Fresh, fast, easy and delicious pasta salad perfect for picnics and barbeques. Utilizes fresh herbs and tomatoes from the garden. Lots of flavors and textures. An adult spin on my Mom's pasta salad I loved so much when I was a kid. This is sure to be a crowd pleaser.

You'll need:
Extra Virgin Olive Oil
Sea Salt
1 lb of fusilli or rotini pasta (barilla or DeCecco brand)
1 large pint of cherry tomatoes
1 12 oz pkg of queso fresco cut into medium dice (semi-soft mild mexican cheese) you can also use ricotta salata
1 8 oz log of Volpi brand Chianti Salami or other high quality salami, cut into small dice
1 T of dried lemon grass
Red wine vinegar
Alessi brand white balsamic pear infused vinegar
crushed red chili pepper (to taste)
A handful each of fresh basil and flat leaf parsley rinsed, roughly chopped
A few sprigs of fresh picked thyme or a teaspoon of dried

1. Bring a large pot of generously salted water to a boil.
2. Add pasta and cook for 8 minutes.
3. Meanwhile, heat up olive oil in saute pan on high heat and add cherry tomatoes. When they start to crackle sprinkle some sea salt on them. Shake the pan to turn tomatoes and add sprigs of thyme. Tomatoes should cook for about 5 minutes, just until the skin starts to pucker and crack. Allow to cool in pan.
4. Strain pasta and toss with a bit of olive oil to prevent sticking. Allow to cool. DO NOT RINSE
5. Add pasta back to empty pot. It may still be a little warm, that is OK. Add chili pepper, lemongrass, more olive oil (about a 1/4 cup) and splash a couple tablespoons of red wine vinegar and a few splashes of the pear vinegar, to taste. Add in salami.
6. Transfer tomatoes to a plate and slice in half with a sharp serrated knife. Pour tomatoes and their juices into the pot and combine with pasta. Add in cheese. Add in roughly chopped herbs and toss all together, serve at room temperature. Should keep for about 5 days in the refrigerator.

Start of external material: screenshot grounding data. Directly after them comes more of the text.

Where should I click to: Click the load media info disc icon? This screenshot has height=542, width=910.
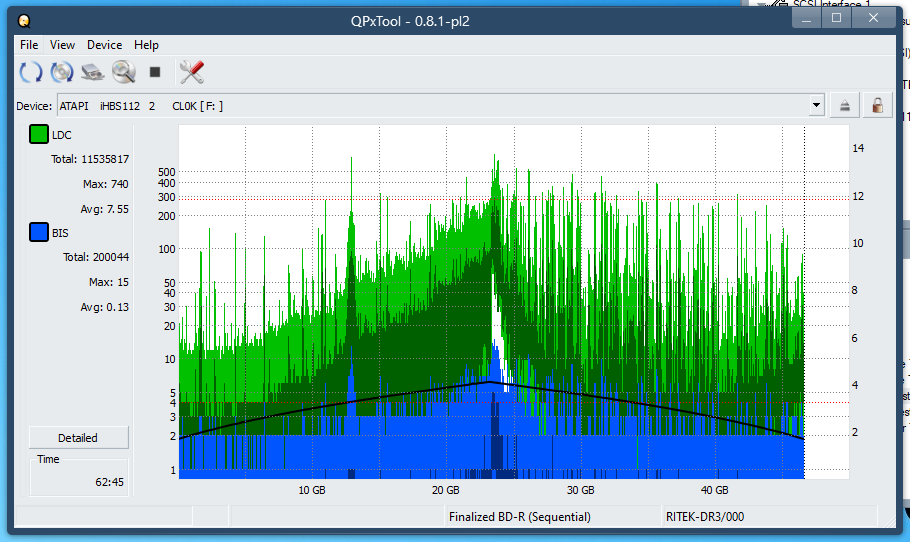point(62,72)
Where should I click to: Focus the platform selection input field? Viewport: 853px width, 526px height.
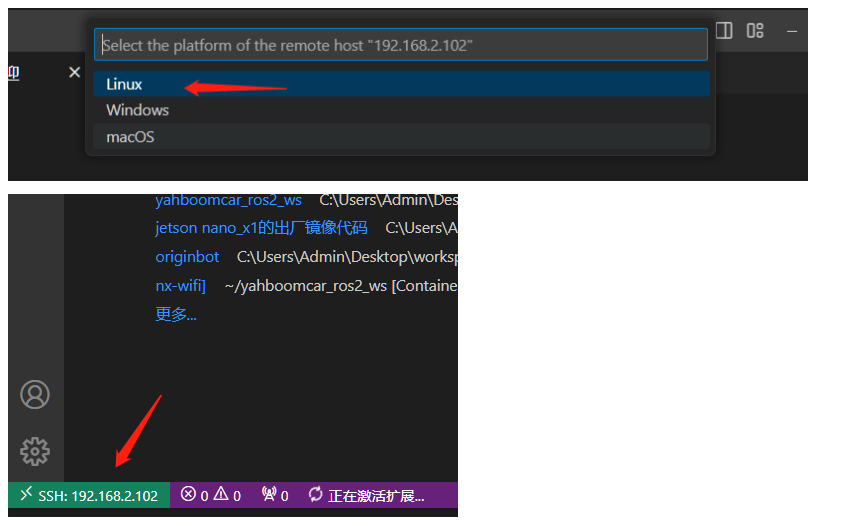click(x=401, y=45)

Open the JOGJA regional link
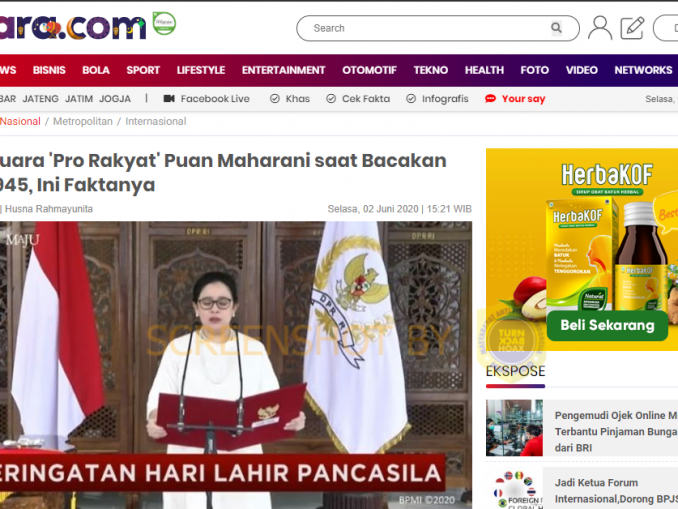[115, 99]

creamy coconut polenta with mango and crispy bacon


I'm going to start posting my recipes and cooking adventures
here since I'm cooking and thinking about food all the time and not writing on here enough. We made this for breakfast yesterday for the second time and it's just heavenly. Creamy, buttery polenta cooked in coconut milk and topped with pan fried mango and crispy bacon. You can replace the bacon with prosciutto if you want.

Here's the recipe:

Serves 3

You'll need:
3/4 cup of quick cooking polenta
1 can of coconut milk unsweetened
1/2 can of water
3-6 slices of bacon
2 ripe mangos, peeled and cut into cubes
coarse sea salt
cayenne pepper
brown sugar


Fry bacon in pan until crispy, let drain on paper towels.
Meanwhile, bring coconut milk and water to a boil in a medium size sauce pan.
Pour off some of the bacon fat into a container to be disposed of or reused and then sauté about 2/3 of the mango in the remaining bacon fat. You only need to cook the mango for a few minutes, add a sprinkle of brown sugar and cayenne if desired and a little sea salt. Set aside.
Add polenta to boiling milk and water and stir frequently for about 5-7 minutes making sure to scrape the sides. Turn burner down to medium heat and add in a some sea salt and the remaining uncooked mango. When polenta is done cooking it should have smooth and creamy texture, not gritty. Transfer polenta to bowls and top with cooked mango, crumble crispy bacon on top. Enjoy!